**** TEXT EXCERPT ****

It was a chilly morning, and I had hoped maybe 20 people might
show. To my surprise, we got a whole lot more. Here in the South
Valley, people really love their oaks.
It was a chilly morning, and I had hoped maybe 20 people might show. To my surprise, we got a whole lot more. Here in the South Valley, people really love their oaks.
The official word was that 102 oak-lovers arrived two Saturdays ago, shovels in hand, at Morgan Hill’s San Pedro Percolation Ponds Trails for the tree-planting event. Santa Clara Valley Water District officials gave a safety lecture and a short training session on how to properly put the trees – live oaks and valley oaks, mainly – in the ground. We had so much help that in a half-hour, the work was all done.
You should have seen the grins of delight on people’s faces – particularly the kids – when they saw the young oaks, roots in ground, pointing skyward. Maybe the trees now look more like long twigs stuck in the dirt. But give ’em time. With water, sunshine and care, one day their branches will shade the trails of the popular nature getaway.
From volunteering at the tree-planting event, I developed a curiosity about oak trees and their significance to California. Irene Mort, an avid gardener who helped organize the San Pedro Ponds event, loaned me a copy of Oaks of California, a book published by the California Oak Foundation. It’s packed full of oak info and photographs revealing the splendor of the trees throughout the Golden State.

****

* _EXERCISE REQUIREMENTS_: In the oak-planting text, condense the paragraph that begins "The official word was that 102 oak-lovers" into two sentences, keeping its main facts.

**** RECORDED INFORMATION ****

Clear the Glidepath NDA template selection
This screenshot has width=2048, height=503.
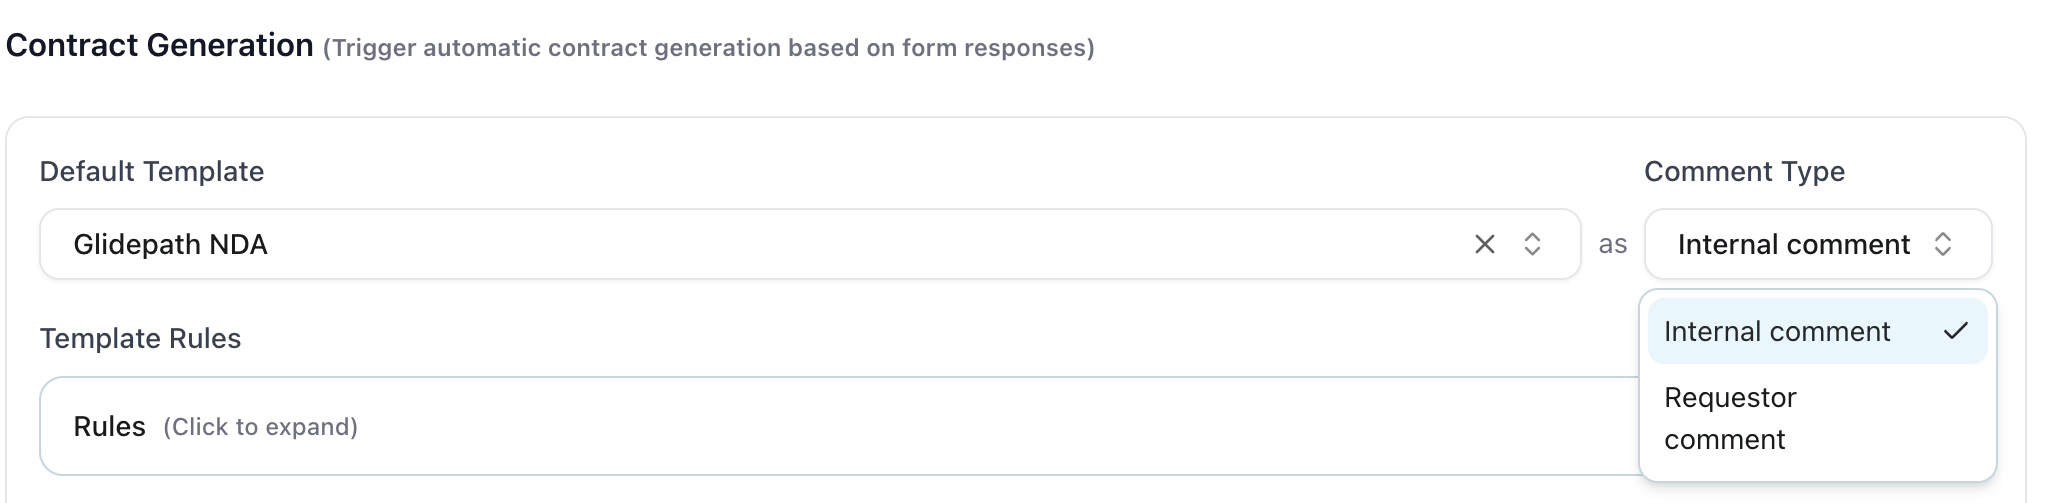tap(1484, 244)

****

* _ANSWER FOR THE TASK_: Two Saturdays ago, 102 volunteers came with shovels to the tree-planting event at Morgan Hill's San Pedro Percolation Ponds Trails. Santa Clara Valley Water District officials gave a safety lecture and short training on planting the trees, mainly live oaks and valley oaks, and with so much help the work was done in half an hour.